By Evelyn Okakwu
The National Industrial Court in Abuja has dismissed a motion filed by the Nigerian government challenging the competence of a matter brought before it by a retired military officer.
A list of respondents, including service chiefs and the Attorney General of the Federation, Abubakar Malami, had approached the industrial court, challenging the competence of a motioned filed by an applicant affected by the June 2016 retirement of some military officials.
A decision of the court, provided to PREMIUM TIMES, however indicated that the motion brought by the government officials was dismissed as it was deemed ‘lacking in merit’.
The court’s ruling was delivered in April but obtained by PREMIUM TIMES on Monday.
The June 2016 compulsory retirement
Following the compulsory retirement of about 37 high ranking officials of the Nigerian military, including army generals, for alleged misconduct in June 2016, one the affected officers, Mohammed Suleiman approached the industrial court to challenge the decision of the Nigerian Army.

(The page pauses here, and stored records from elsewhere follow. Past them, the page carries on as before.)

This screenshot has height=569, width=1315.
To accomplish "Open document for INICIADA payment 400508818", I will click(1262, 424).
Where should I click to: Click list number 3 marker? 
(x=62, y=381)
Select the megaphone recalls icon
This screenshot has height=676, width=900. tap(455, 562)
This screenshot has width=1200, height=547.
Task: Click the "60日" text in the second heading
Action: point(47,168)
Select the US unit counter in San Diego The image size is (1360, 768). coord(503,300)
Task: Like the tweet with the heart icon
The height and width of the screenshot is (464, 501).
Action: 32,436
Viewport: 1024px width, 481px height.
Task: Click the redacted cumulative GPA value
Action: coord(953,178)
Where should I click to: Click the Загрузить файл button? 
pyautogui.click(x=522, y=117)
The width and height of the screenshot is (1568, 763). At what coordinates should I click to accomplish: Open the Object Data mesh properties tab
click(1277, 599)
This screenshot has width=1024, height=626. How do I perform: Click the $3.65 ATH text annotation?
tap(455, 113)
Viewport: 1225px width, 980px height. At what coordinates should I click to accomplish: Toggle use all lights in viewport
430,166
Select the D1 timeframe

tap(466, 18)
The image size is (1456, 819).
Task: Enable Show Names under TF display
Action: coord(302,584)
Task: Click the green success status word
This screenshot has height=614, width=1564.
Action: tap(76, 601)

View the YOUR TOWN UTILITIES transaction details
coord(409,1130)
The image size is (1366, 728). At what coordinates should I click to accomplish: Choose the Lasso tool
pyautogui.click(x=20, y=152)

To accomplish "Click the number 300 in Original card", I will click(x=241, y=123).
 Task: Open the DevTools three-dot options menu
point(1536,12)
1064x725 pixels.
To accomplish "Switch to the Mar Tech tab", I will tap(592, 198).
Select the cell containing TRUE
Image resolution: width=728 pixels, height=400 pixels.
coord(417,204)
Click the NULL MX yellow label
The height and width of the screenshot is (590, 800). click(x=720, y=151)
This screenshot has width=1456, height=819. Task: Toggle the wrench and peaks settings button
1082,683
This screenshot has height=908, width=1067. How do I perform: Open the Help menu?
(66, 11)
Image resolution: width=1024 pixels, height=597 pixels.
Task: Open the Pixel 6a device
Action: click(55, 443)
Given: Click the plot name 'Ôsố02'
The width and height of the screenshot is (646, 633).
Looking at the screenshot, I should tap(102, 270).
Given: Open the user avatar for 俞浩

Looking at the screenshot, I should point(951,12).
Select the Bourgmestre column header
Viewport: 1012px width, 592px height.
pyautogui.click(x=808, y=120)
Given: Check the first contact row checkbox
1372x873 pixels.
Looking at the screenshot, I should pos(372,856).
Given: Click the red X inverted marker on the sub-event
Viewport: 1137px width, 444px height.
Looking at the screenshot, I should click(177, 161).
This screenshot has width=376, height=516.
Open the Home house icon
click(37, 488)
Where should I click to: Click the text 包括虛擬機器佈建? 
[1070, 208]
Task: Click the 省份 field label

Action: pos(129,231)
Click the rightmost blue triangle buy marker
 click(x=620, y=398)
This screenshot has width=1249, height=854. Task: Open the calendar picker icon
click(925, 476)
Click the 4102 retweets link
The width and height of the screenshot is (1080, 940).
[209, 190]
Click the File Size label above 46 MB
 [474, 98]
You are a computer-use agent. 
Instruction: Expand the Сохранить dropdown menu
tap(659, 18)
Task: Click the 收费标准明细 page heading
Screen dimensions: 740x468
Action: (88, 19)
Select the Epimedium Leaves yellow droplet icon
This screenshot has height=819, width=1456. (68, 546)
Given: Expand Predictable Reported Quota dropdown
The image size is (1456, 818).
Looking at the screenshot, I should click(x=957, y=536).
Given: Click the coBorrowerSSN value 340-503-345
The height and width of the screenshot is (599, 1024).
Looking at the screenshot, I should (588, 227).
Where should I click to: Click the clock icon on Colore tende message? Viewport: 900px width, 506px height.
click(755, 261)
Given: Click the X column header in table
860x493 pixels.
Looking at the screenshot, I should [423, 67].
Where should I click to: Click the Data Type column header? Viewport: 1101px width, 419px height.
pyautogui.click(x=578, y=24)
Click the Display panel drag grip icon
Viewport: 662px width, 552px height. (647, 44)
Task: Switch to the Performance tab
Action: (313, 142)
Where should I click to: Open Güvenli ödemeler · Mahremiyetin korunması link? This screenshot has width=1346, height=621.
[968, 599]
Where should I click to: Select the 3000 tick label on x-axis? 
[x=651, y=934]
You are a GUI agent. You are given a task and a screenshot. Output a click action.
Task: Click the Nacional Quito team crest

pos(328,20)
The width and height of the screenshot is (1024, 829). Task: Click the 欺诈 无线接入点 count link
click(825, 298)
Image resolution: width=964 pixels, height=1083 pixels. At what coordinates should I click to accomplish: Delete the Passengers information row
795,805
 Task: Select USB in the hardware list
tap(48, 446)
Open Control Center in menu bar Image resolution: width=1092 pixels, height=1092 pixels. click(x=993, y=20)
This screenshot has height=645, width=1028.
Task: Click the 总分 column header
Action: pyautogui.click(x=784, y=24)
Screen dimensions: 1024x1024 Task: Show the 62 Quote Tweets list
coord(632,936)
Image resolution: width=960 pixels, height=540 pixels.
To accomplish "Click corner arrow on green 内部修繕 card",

According to the statement announcing the said retirement; the affected officers were sacked following a decision of the army council, for alleged electoral and contract-related fraud.
The retired officers were forced out of service under controversial circumstances.
Most of them did not face any panel or probe as stipulated by law.
They were also neither indicted nor queried for any offence, according to PREMIUM TIMES’ investigations.
Reacting to the compulsory retirement, Mr Suleiman, a retired colonel, wrote a letter to the president, Muhammadu Buhari, which was channelled through the office of the Chief of Defence staff and received on August 8, 2016.
When a response to the aforementioned letter failed to come after 30 days; as provided for, by paragraph 09.02(e) of the Harmonized Terms and Conditions of Service for Officers, Mr Suleiman approached the Industrial Court to demand the nullification of his retirement.
However, in another reaction, the defendants in the suit applied to the same court, presided by Justice Sanusi Kado, challenging the competence of Mr Suleiman’s suit and requesting the court to dismiss same.
The defendants in Mr Suleiman’s suit are: the Nigerian army, its council, Chief of Army Staff Tukur Buratai, Chief of Defence Staff Gabriel Olonisakin, Defence Minister Mansur Dan-Ali, Attorney General of the Federation Abubakar Malami and a major general, Muhammed Garba.
According to the motion, the defendants contended that Mr Suleiman’s claims should only have come, after certain other administrative steps which they alleged, were not concluded.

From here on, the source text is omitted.